All entries must be given again in full, exactly as they were supplied.

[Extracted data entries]
Start of Block

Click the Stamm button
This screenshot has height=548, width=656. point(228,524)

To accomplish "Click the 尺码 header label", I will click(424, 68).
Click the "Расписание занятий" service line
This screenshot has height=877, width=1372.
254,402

End of Block

:: YOUR SOLUTION ::
Click the Stamm button
This screenshot has height=548, width=656. point(228,524)

To accomplish "Click the 尺码 header label", I will click(424, 68).
Click the "Расписание занятий" service line
This screenshot has height=877, width=1372.
254,402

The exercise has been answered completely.